Badan Eksekutif Mahasiswa Seluruh Indonesia (BEM SI) menyampaikan sikap kritis terhadap putusan Mahkamah Konstitusi (MK) Nomor 135/PUU-XXII/2024 yang menetapkan pemisahan antara Pemilu Nasional dan Pemilu Daerah mulai tahun 2029. BEM SI menilai bahwa keputusan tersebut merupakan kemunduran demokrasi yang membahayakan partisipasi publik dan menimbulkan potensi kekacauan konstitusional.
Koordinator Pusat BEM SI, Muzammil Ihsan, menyatakan bahwa putusan tersebut tidak menghadirkan keadilan elektoral sebagaimana semangat reformasi, tetapi justru menjauhkan rakyat dari ruang demokrasi yang substansial.
“Putusan MK ini justru berpotensi menjauhkan rakyat dari ruang demokrasi yang utuh.

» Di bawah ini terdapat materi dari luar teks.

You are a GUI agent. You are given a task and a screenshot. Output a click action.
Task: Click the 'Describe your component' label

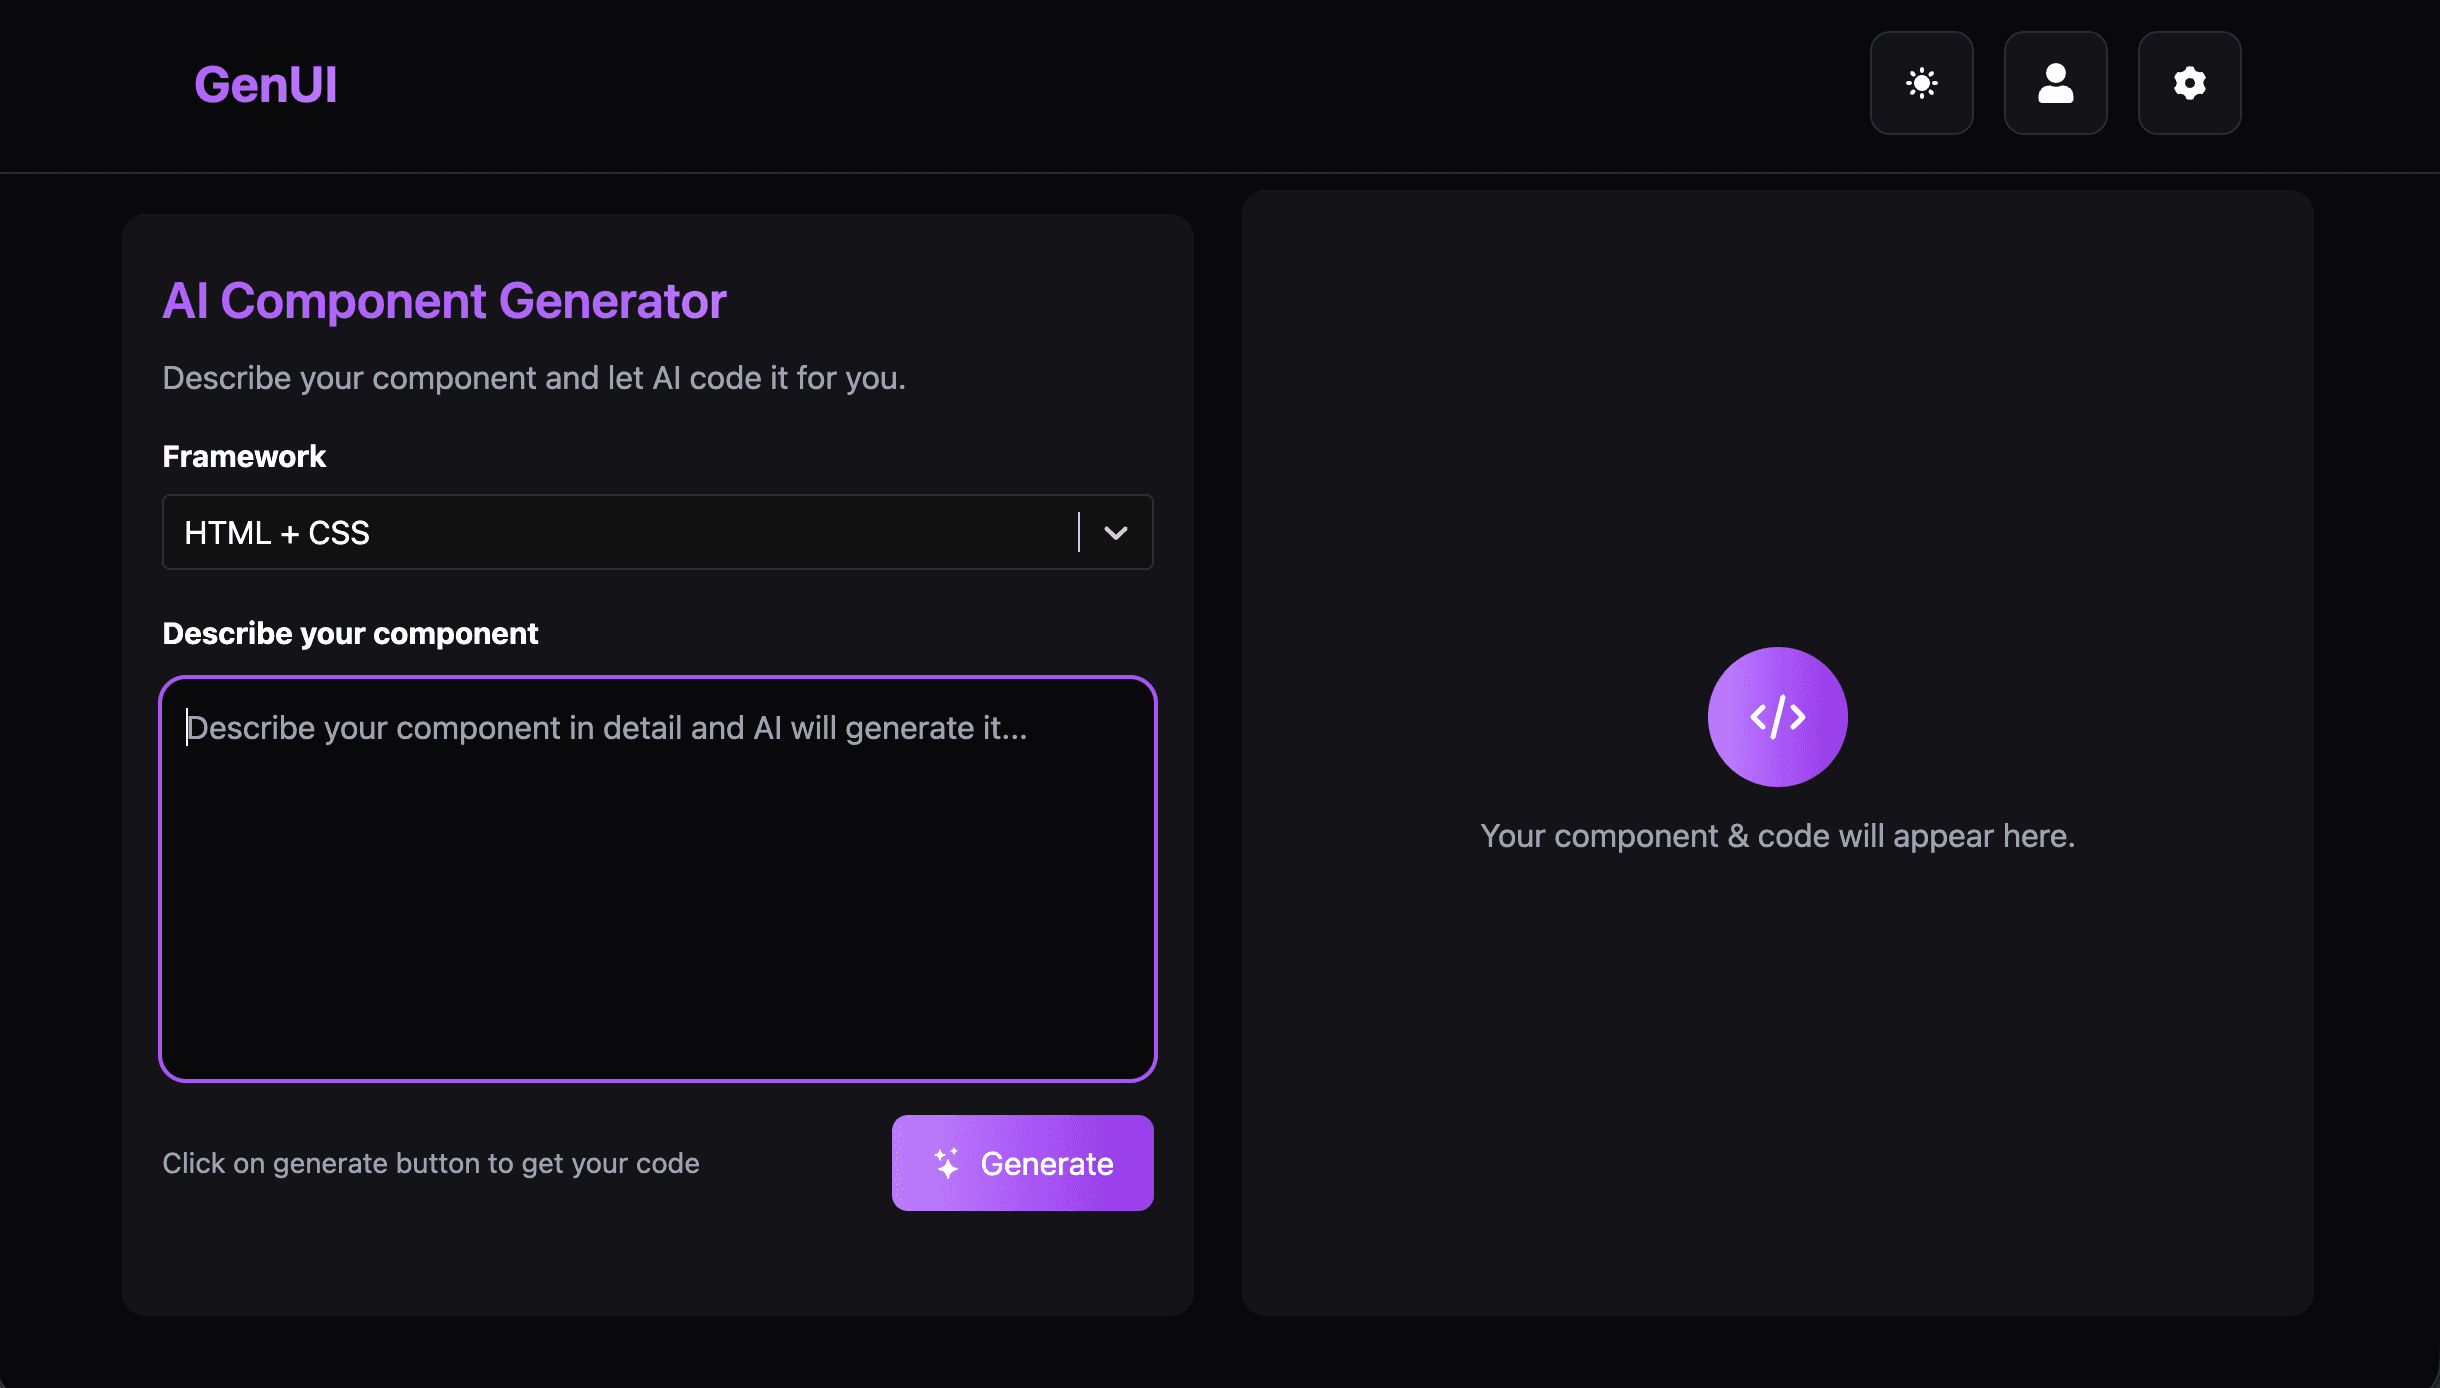350,633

Bukan memperkuat sistem, tapi pemisahan ini akan memecah fokus rakyat dan memperbesar beban biaya penyelenggaraan, tanpa memperjelas keuntungan substansial bagi masyarakat,” ujar Muzammil.

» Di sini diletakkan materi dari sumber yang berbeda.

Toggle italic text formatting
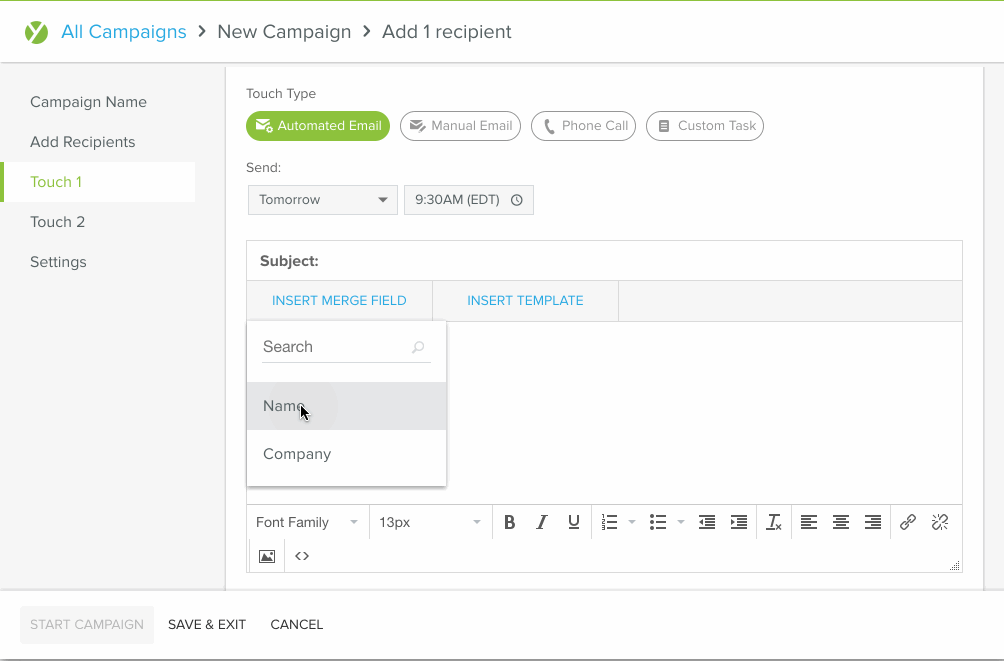 (x=541, y=522)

MK menyatakan bahwa pemisahan jadwal pemilu bertujuan untuk meningkatkan efektivitas administrasi dan pengawasan. Namun bagi BEM SI, argumen tersebut bersifat elitis dan mengabaikan realitas sosial-politik rakyat. Pemilu yang dipisah dikhawatirkan akan menurunkan tingkat partisipasi, membingungkan pemilih, dan menggandakan beban anggaran negara.
Muzammil juga menyoroti aspek konstitusional yang terancam. Pemisahan pemilu berpotensi melanggar Pasal 22E dan Pasal 18 UUD 1945, yang menjamin pelaksanaan pemilu lima tahunan secara serentak dan demokratis.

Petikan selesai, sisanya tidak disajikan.